Piccola posta, Soletta, Stream of consciousness

Venute al mondo

 

 Penso a dove sono finite, ventiquattrore dopo.

Copie di giornale, allegato al quotidiano del sabato.

Quelle lasciate sui sedili di un Frecciarossa o di uno sgangherato treno locale.

Quelle appoggiate sul termosifone del bagno, a fianco del water, sfogliate fino a pagina 10, ché magari era un falso allarme.

Quelle cestinate all’istante: roba da donne, solo pubblicità, vestiti e creme antirughe.

Quelle lette avidamente, sì, ma soltanto l’oroscopo, in una delle ultime pagine.

Quelle che qualunque fine facciano, sono 50 centesimi caricati sul prezzo già alto del giornale.

Quelle inzuppate di pioggia, abbandonate nel cestino dei rifiuti a quattro passi dall’edicola.

Quelle già stivate nel bidone giallo dei bravi cittadini, carta con carta, insieme ai depliant pubblicitari e al cartone delle merendine.

 

Per tutte le altre, forse c’è ancora una speranza.

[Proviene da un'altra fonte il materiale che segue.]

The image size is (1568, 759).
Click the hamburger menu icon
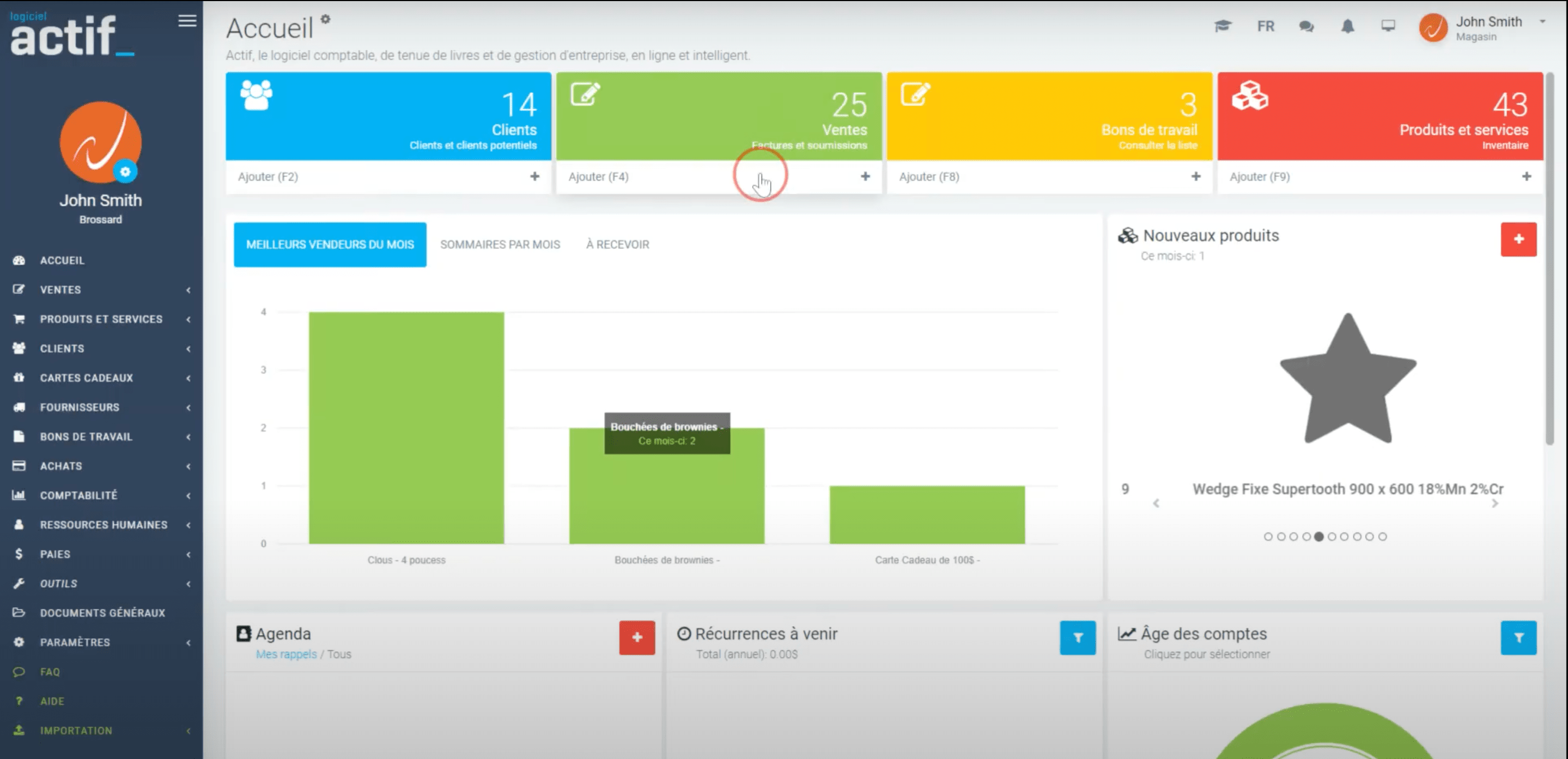[x=187, y=21]
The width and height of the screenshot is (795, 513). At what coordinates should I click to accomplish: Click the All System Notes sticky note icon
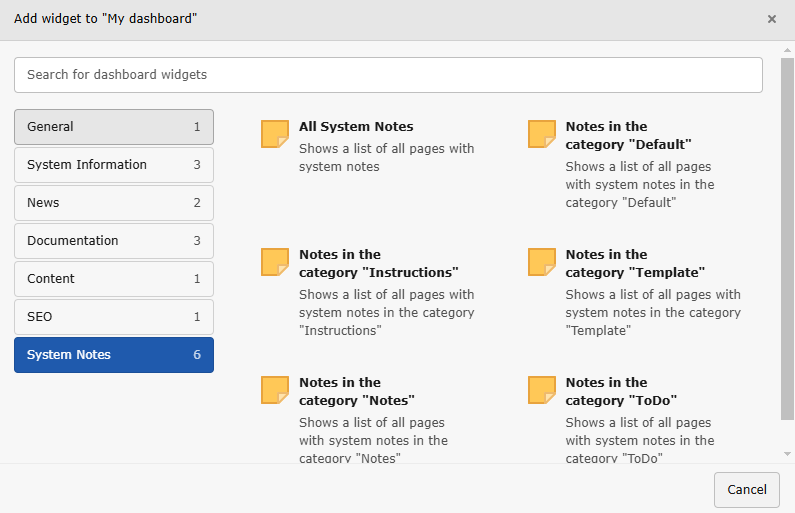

Che qualcuno le trovi, le prenda in mano e vada, e corra a pag. 60.

Per leggere storie vere di donne, nella Sarajevo assediata. Storie di vent’anni fa, anche se sembra ieri.

Storie così:

 

In un altro ufficio postale, a Marindvor, in cui la gente entrava solo per trovare riparo, una donnetta anziana parlava a un telefono, parlava e piangeva, si rivolgeva a una figlia, le raccontava delle cose confuse, poi ricominciava a piangere. Durò a lungo, nessuno le badava. Quando finì, si rassettò il soprabito sdrucito e uscì, vidi che il telefono, restato sulla sua mensola, non aveva fili.

 

A raccoglierle – ma tra i propri ricordi: sono storie di prima mano – è stato Adriano Sofri.

Se la vostra copia è rimasta davvero sul sedile del treno, non disperate. Copio il pezzo nei commenti del blog.

Ma la prossima volta state più attenti.